### Problem details
The expected answer is a copy of every line in the listing that has the word "neden".

### Extracted entries
========================================================================

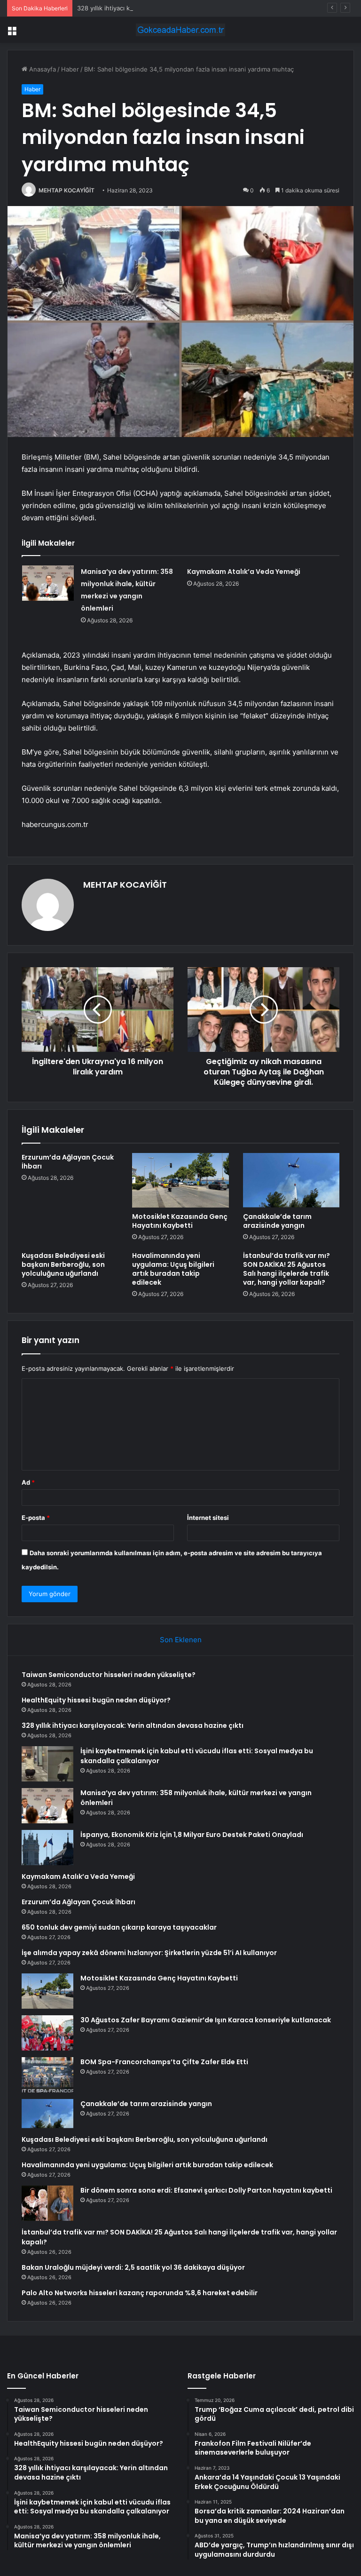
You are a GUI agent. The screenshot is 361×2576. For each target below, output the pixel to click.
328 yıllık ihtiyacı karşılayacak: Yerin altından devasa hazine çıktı (169, 8)
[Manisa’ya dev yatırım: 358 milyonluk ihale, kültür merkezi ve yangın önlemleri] (48, 583)
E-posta (36, 1517)
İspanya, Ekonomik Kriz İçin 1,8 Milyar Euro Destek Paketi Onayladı (191, 1834)
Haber (70, 69)
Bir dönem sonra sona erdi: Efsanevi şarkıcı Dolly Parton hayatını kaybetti (206, 2190)
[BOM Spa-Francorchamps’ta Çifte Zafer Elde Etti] (47, 2074)
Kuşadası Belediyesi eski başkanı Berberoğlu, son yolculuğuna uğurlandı (63, 1264)
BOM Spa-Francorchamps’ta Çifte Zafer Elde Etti (164, 2062)
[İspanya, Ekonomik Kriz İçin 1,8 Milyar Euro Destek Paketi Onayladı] (47, 1847)
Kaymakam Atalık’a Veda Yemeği (243, 571)
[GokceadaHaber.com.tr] (180, 30)
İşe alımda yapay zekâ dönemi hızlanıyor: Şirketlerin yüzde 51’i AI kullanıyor (149, 1952)
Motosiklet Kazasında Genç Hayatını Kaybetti (180, 1221)
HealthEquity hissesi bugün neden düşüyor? (96, 1700)
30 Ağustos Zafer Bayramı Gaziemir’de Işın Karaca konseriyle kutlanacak (205, 2020)
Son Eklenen (181, 1639)
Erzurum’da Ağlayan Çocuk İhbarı (68, 1162)
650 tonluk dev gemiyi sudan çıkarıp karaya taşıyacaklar (119, 1927)
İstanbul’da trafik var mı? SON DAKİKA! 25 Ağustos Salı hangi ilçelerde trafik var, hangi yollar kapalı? (286, 1269)
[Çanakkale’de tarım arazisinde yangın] (291, 1180)
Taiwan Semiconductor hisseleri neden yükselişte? (109, 1674)
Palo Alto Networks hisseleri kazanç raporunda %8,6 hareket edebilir (140, 2293)
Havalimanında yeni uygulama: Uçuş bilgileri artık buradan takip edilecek (173, 1269)
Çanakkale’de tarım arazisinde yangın (277, 1221)
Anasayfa (41, 69)
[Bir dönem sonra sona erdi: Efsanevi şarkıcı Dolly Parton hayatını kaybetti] (47, 2203)
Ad (28, 1482)
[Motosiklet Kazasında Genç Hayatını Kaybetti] (180, 1180)
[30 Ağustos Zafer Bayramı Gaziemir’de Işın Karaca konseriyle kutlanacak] (47, 2033)
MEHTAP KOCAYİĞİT (66, 190)
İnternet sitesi (208, 1517)
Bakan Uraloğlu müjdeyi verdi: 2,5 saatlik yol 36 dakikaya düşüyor (133, 2267)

========================================================================

### Result below
HealthEquity hissesi bugün neden düşüyor? (96, 1700)
Taiwan Semiconductor hisseleri neden yükselişte? (109, 1674)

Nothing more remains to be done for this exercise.